Halberstadt l Jetzt nimmt die Serie des VfB Germania Halberstadt in der Regionalliga Nordost langsam unheimliche – im positiven Sinne – Züge an. Es ist vortrefflich, wie sich das Team um seinen Cheftrainer Maximilian Dentz präsentiert. Am Sonntag gab es mit dem 5:0 den lang ersehnten ersten Heimsieg des Jahres. Es war dazu gleichzeitig der erste Erfolg gegen die Harzer Konkurrenz vom FSV Wacker 90 Nordhausen. Das verdient eine extra Erwähnung, weil es immerhin schon neun vorherige Partien ohne einen Halberstädter „Dreier“ gegeben hatte.
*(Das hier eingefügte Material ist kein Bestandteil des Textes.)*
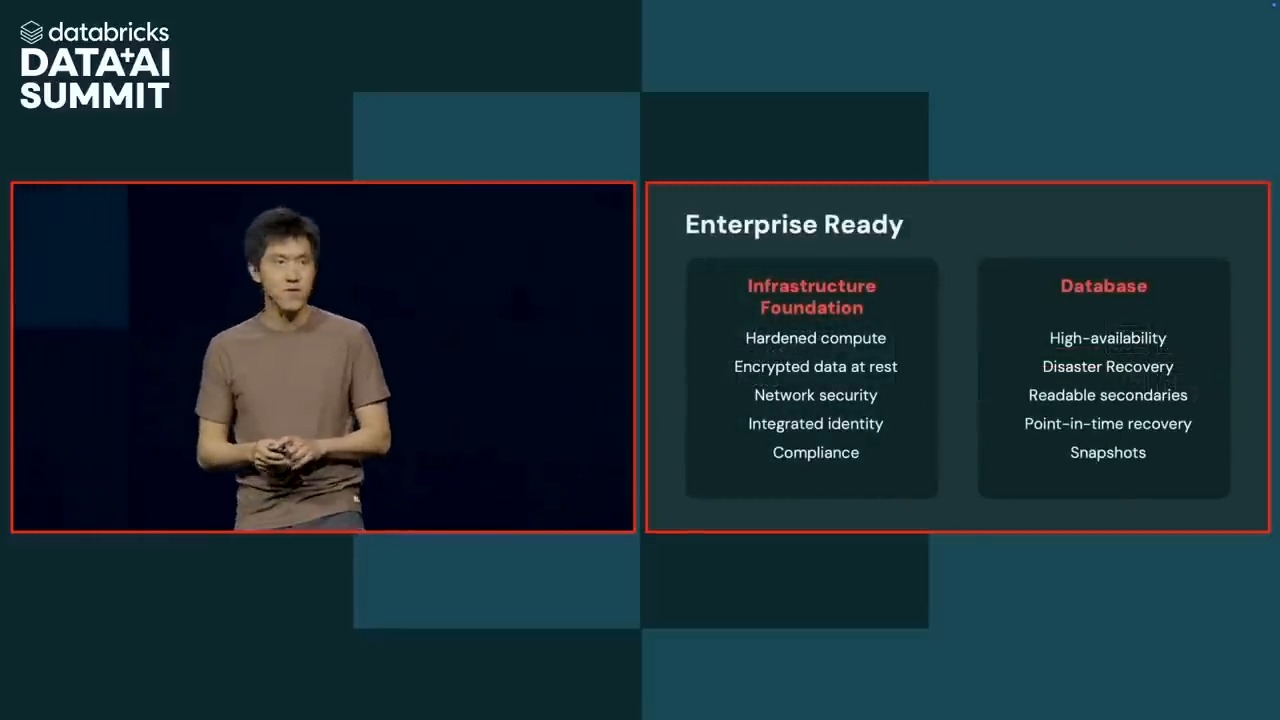Select the Database card heading
Screen dimensions: 1280x720
point(1104,286)
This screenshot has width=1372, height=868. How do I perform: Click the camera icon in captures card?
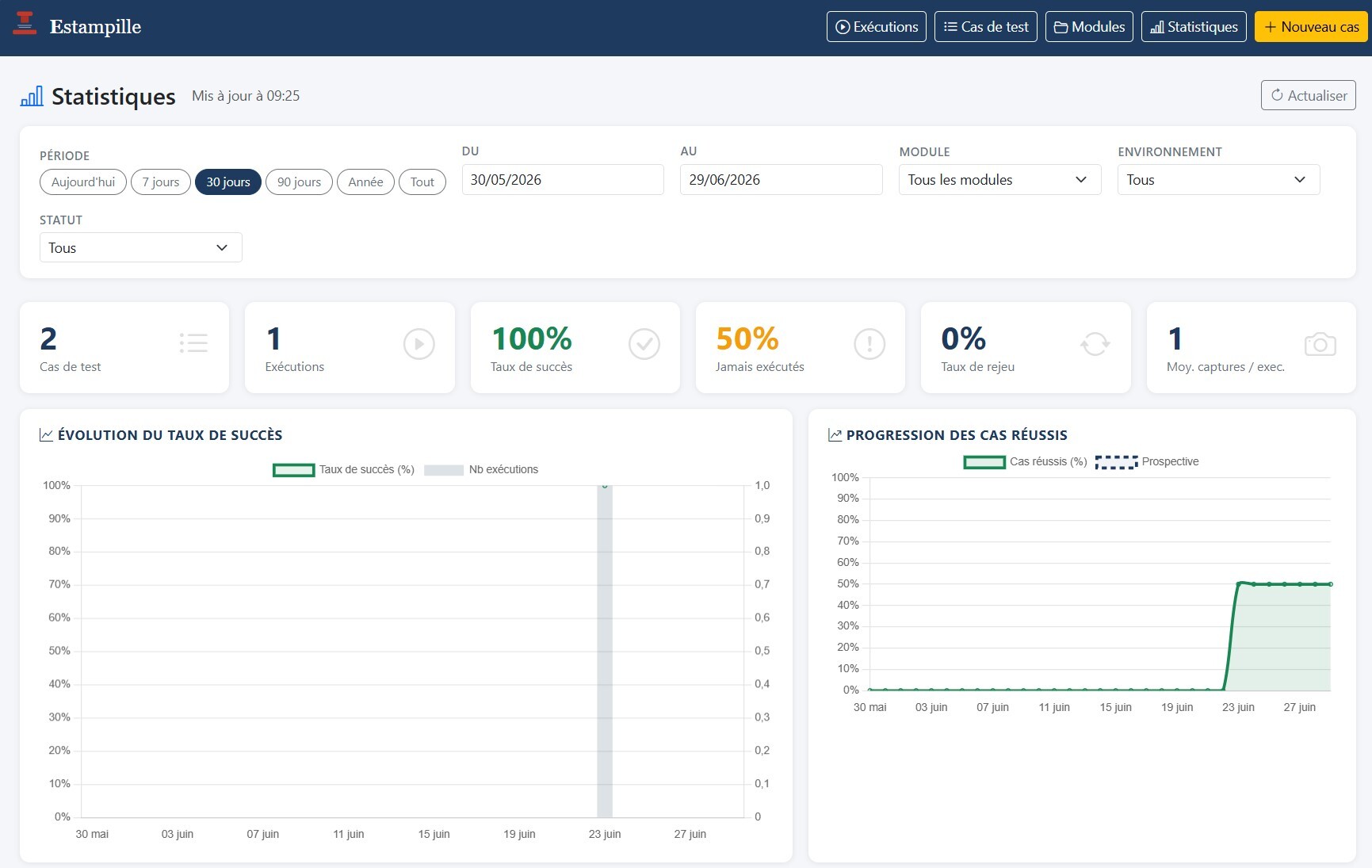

Auch wenn in der Regionalliga bis zum letzten Spieltag und immer mit Blick auf die 3. Liga abgewartet werden muss, wie viele Teams den Gang in die Oberliga tätigen müssen, dieser eindrucksvolle Sieg dürfte den VfB auch ein weiteres Jahr Viertklassigkeit bringen. 38 Zähler, und damit neun mehr als der Tabellen-15., sind eine Marke. Nimmt man dazu die aktuelle Verfassung des VfB, dann müsste in den verbleibenden sechs Punktspielen schon ein kompletter Leistungsabfall einsetzen – im Grunde undenkbar.

Nichts funktionierte

Nach dem klaren 5:0 war vor allem Nordhausens Trainer Heiko Scholz angefressen. „Wir haben gegen Halberstadt einfach alles vermissen lassen: Einstellung, Zweikampfverhalten, Körpersprache. Nichts erinnerte an das, was wir vorher besprochen hatten.“

In den sozialen Netzwerken zeigten die Reaktionen, dass sich Halberstadt immer mehr den Respekt der Konkurrenz beziehungsweise Fans anderer Vereine verdient. Während beim FSV Wacker mal wieder die Stichworte „Söldnertruppe“ oder „Geld allein schießt keine Tore“ die Runde machen, wird beim VfB Germania von „junger Truppe mit Teamgeist“ gesprochen. Eine „Sabrina“, augenscheinlich Anhängerin des 1. FC Lok Leipzig, kommentierte auf mdr.de: „Wir wissen bei Lok jetzt, warum wir gegen Halberstadt nicht gewonnen haben. Die sind derzeit eine der besten Mannschaften der Liga.“ Den Halberstädter Spielern und Trainer Max Dentz dürfte das runter gehen wie Öl. Die Anerkennung der Konkurrenz spricht jedenfalls für sich.